*** Records ***
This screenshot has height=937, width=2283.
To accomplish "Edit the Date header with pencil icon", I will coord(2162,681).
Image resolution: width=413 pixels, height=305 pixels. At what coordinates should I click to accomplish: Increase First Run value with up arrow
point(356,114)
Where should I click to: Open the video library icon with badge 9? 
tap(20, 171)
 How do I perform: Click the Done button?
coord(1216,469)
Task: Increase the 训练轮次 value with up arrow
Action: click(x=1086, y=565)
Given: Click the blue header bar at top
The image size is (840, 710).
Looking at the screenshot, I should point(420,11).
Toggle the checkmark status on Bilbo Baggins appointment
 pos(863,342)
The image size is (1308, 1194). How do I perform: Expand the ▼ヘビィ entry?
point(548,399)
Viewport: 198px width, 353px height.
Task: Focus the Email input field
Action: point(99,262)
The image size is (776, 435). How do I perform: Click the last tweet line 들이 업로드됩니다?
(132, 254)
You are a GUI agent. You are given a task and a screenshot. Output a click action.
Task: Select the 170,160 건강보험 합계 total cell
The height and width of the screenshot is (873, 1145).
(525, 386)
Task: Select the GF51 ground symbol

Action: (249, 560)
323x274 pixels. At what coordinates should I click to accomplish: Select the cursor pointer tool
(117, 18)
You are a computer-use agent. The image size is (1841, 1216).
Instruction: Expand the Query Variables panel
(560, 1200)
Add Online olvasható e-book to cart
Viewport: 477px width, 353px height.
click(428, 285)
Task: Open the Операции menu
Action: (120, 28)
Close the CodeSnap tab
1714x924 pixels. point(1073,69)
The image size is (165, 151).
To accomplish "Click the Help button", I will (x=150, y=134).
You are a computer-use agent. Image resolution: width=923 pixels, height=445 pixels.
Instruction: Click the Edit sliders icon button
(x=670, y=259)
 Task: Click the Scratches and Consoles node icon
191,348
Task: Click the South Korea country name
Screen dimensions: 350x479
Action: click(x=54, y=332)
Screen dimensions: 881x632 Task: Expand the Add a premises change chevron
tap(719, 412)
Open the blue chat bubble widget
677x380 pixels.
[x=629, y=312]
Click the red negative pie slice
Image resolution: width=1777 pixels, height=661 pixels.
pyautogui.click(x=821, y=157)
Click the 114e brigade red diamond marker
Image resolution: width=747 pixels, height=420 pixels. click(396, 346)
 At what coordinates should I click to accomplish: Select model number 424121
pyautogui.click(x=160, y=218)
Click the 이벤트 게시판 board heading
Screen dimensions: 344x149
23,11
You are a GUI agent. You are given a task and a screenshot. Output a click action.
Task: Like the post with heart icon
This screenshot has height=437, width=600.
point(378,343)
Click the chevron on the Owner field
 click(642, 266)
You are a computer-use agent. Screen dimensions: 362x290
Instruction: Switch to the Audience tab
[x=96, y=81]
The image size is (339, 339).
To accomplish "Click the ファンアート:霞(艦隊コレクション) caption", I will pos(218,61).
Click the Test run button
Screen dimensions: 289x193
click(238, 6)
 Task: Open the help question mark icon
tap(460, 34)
***
▶ Task: Collect each line of the items above that contains the word "what".

▶ Written answer:
Image resolution: width=413 pixels, height=305 pixels. At what coordinates should I click to accomplish: Increase First Run value with up arrow
323x274 pixels. At what coordinates should I click to accomplish: Select the cursor pointer tool
 At what coordinates should I click to accomplish: Select model number 424121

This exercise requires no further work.